Requirement: Print, exactly as they appear in the listing below, the lines from the line with "Task: Click the trash icon in the fourth row" to the line with "Click subalterno value", with both end lines kept.

———

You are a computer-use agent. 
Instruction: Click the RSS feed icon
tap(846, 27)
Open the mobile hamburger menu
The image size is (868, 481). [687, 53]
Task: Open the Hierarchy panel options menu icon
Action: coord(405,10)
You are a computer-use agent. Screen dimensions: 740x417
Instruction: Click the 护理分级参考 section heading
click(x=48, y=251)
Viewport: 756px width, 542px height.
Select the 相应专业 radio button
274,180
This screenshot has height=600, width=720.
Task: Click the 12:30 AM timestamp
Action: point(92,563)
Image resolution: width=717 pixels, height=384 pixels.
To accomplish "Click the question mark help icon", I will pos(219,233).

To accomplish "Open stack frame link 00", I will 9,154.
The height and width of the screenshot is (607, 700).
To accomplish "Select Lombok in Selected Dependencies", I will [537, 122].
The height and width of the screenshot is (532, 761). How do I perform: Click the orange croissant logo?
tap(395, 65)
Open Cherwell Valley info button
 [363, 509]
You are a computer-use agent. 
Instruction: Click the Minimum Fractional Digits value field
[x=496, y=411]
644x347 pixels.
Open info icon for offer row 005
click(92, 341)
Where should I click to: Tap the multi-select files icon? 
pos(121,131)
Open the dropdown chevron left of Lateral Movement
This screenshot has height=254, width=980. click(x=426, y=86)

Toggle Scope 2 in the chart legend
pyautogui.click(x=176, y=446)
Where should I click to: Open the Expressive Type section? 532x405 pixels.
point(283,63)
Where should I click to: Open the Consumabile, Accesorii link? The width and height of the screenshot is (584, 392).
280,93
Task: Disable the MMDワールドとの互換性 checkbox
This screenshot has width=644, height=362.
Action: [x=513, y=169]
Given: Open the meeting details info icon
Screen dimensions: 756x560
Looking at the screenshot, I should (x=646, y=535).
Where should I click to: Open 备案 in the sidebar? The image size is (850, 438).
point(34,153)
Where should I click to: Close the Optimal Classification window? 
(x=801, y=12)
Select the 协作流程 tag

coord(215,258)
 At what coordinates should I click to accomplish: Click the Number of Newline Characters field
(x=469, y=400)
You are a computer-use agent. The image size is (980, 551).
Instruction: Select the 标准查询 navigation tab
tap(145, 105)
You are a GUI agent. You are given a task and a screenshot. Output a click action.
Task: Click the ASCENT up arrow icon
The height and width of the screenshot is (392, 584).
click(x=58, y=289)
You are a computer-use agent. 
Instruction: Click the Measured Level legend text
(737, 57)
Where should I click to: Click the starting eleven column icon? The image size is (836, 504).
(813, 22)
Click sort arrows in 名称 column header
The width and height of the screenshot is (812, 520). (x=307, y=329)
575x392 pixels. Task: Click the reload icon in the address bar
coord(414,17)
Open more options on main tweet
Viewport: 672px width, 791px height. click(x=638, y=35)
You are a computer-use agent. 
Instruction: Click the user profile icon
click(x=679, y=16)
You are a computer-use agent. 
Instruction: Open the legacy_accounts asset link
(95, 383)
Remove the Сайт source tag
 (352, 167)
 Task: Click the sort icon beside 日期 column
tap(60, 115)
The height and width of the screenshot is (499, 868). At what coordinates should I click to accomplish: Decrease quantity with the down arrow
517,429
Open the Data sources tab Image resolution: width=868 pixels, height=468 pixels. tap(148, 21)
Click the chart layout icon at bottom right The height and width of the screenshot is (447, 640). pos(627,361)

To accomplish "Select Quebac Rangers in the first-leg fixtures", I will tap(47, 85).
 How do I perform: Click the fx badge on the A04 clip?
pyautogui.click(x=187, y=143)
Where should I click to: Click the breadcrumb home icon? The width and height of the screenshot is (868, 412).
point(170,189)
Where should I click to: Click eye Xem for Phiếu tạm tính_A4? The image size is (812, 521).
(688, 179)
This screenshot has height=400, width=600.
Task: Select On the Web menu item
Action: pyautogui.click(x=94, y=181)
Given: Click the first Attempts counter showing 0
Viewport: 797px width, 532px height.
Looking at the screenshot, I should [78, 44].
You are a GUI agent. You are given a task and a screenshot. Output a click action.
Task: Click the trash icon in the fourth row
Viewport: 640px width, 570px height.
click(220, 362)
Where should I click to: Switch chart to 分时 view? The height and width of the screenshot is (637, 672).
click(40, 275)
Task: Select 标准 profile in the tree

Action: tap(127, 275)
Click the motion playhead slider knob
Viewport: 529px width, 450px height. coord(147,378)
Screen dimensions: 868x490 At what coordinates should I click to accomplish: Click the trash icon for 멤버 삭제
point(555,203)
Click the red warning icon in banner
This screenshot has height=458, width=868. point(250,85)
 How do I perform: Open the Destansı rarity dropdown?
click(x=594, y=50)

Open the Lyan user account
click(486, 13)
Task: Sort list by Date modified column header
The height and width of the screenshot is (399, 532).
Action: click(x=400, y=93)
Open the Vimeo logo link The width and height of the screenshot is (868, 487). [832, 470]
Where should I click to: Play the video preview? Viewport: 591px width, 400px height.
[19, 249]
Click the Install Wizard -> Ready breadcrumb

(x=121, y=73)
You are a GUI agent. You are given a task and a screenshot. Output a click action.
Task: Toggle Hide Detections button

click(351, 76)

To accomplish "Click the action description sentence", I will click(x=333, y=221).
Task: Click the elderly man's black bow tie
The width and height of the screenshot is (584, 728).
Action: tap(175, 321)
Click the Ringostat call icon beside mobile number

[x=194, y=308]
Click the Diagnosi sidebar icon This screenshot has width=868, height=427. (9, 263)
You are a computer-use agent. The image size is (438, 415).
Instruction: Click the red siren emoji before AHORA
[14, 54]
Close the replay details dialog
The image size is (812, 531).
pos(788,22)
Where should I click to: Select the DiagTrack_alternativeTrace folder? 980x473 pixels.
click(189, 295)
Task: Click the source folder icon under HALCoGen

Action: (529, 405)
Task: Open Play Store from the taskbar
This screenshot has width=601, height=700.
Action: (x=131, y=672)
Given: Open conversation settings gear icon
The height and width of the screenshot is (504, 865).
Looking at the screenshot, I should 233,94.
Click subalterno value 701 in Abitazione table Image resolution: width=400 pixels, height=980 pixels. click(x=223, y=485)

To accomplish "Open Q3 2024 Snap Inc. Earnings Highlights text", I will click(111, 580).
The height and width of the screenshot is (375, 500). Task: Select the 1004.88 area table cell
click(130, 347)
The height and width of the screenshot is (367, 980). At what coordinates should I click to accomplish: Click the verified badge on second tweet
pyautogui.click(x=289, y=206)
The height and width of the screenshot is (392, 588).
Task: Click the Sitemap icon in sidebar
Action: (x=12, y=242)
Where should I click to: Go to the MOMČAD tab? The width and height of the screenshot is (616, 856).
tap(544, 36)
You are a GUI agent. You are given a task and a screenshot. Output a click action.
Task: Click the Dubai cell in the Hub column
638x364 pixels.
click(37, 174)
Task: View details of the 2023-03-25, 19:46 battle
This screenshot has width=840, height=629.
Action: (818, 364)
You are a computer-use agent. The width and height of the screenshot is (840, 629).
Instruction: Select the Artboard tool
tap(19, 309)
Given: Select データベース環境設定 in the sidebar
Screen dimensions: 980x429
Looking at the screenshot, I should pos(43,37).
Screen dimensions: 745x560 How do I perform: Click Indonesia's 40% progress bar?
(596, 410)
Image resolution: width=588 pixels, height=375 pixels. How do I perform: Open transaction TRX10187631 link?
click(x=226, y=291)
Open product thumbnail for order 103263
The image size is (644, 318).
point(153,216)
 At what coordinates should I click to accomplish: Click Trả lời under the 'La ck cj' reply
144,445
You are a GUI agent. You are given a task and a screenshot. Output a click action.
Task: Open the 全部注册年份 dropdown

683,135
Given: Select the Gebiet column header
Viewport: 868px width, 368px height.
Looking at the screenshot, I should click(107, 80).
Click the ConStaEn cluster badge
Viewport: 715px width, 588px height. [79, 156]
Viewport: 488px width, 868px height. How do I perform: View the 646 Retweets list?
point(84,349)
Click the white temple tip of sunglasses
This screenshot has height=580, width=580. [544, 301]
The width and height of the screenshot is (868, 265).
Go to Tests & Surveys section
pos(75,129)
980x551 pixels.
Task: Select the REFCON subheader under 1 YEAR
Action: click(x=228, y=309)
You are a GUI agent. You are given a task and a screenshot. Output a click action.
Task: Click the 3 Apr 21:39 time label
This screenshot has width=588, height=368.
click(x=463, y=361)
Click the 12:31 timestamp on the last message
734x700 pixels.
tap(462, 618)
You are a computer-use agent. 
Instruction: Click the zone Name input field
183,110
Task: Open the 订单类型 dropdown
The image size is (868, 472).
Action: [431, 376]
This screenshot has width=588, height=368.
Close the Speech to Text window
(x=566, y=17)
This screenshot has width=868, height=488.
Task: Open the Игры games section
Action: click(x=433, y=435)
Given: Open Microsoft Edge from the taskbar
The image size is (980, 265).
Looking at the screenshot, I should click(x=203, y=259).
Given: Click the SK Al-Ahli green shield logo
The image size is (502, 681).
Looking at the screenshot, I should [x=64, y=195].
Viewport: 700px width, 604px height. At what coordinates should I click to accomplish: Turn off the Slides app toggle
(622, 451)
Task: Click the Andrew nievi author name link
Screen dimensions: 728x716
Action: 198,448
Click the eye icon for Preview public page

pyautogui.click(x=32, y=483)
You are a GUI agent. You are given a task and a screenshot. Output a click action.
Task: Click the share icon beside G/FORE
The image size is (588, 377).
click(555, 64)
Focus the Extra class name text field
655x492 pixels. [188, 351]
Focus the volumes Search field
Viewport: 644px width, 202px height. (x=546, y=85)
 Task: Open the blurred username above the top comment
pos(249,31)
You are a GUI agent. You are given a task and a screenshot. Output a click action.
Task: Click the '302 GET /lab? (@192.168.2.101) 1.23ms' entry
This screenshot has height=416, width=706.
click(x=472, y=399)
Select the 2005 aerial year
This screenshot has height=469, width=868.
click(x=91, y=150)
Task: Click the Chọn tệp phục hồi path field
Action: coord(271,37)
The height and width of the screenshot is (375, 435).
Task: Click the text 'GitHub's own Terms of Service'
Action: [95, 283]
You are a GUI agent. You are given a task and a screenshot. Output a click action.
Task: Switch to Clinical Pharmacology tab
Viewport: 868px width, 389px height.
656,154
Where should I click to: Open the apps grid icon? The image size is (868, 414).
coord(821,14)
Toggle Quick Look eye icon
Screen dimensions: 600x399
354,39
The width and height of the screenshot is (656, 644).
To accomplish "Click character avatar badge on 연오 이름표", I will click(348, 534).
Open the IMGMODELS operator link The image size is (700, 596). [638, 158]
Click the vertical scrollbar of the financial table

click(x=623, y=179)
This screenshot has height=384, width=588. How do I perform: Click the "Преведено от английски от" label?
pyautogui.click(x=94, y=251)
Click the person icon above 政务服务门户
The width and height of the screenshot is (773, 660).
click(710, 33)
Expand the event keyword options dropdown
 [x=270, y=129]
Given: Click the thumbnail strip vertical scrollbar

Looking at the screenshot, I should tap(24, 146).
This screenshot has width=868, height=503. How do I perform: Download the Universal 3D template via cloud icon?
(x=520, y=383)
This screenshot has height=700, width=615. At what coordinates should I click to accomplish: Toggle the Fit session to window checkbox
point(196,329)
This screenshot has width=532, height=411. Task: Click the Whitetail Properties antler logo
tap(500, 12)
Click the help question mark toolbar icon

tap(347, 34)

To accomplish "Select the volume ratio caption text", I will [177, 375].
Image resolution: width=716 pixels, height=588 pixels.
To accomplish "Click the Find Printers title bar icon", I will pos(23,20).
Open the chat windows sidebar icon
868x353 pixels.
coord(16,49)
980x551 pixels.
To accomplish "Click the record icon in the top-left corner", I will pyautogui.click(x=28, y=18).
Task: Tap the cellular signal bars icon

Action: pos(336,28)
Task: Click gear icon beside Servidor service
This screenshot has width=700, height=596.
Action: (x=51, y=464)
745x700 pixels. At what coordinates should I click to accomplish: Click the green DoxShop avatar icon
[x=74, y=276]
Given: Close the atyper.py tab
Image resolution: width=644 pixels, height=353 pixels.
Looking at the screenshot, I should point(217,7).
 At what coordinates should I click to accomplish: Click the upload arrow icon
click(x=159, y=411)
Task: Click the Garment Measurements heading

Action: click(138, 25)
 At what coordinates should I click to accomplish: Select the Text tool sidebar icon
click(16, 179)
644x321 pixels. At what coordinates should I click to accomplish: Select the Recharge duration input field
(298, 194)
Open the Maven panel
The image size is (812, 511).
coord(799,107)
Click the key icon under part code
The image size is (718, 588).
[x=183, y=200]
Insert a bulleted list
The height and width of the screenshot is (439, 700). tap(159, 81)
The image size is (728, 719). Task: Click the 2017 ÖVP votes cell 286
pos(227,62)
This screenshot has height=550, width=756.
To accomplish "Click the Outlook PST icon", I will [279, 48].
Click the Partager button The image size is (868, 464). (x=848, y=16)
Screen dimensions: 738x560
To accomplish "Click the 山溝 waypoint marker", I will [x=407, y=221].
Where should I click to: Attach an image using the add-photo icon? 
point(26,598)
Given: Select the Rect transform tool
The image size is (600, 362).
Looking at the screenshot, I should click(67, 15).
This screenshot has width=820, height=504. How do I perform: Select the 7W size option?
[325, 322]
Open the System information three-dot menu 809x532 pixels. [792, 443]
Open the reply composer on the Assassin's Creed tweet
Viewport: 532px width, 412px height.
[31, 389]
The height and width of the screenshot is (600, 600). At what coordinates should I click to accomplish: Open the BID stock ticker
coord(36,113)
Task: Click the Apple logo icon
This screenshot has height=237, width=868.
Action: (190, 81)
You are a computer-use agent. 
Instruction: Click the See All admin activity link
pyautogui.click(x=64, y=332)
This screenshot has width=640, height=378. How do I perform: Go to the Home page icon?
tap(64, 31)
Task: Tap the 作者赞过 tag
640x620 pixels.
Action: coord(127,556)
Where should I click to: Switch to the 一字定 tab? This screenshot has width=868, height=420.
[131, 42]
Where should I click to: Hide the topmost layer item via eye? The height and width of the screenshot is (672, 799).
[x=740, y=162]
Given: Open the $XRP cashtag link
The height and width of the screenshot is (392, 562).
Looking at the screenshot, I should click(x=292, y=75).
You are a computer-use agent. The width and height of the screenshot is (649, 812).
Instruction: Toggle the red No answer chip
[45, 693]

———

Task answer:
Task: Click the trash icon in the fourth row
Viewport: 640px width, 570px height.
click(220, 362)
Where should I click to: Switch chart to 分时 view? The height and width of the screenshot is (637, 672).
click(40, 275)
Task: Select 标准 profile in the tree

Action: tap(127, 275)
Click the motion playhead slider knob
Viewport: 529px width, 450px height. coord(147,378)
Screen dimensions: 868x490 At what coordinates should I click to accomplish: Click the trash icon for 멤버 삭제
point(555,203)
Click the red warning icon in banner
This screenshot has height=458, width=868. point(250,85)
 How do I perform: Open the Destansı rarity dropdown?
click(x=594, y=50)

Open the Lyan user account
click(486, 13)
Task: Sort list by Date modified column header
The height and width of the screenshot is (399, 532).
Action: click(x=400, y=93)
Open the Vimeo logo link The width and height of the screenshot is (868, 487). [832, 470]
Where should I click to: Play the video preview? Viewport: 591px width, 400px height.
[19, 249]
Click the Install Wizard -> Ready breadcrumb

(x=121, y=73)
You are a GUI agent. You are given a task and a screenshot. Output a click action.
Task: Toggle Hide Detections button

click(351, 76)

To accomplish "Click the action description sentence", I will click(x=333, y=221).
Task: Click the elderly man's black bow tie
The width and height of the screenshot is (584, 728).
Action: tap(175, 321)
Click the Ringostat call icon beside mobile number

[x=194, y=308]
Click the Diagnosi sidebar icon This screenshot has width=868, height=427. (9, 263)
You are a computer-use agent. The image size is (438, 415).
Instruction: Click the red siren emoji before AHORA
[14, 54]
Close the replay details dialog
The image size is (812, 531).
pos(788,22)
Where should I click to: Select the DiagTrack_alternativeTrace folder? 980x473 pixels.
click(189, 295)
Task: Click the source folder icon under HALCoGen

Action: (529, 405)
Task: Open Play Store from the taskbar
This screenshot has width=601, height=700.
Action: (x=131, y=672)
Given: Open conversation settings gear icon
The height and width of the screenshot is (504, 865).
Looking at the screenshot, I should 233,94.
Click subalterno value 701 in Abitazione table Image resolution: width=400 pixels, height=980 pixels. click(x=223, y=485)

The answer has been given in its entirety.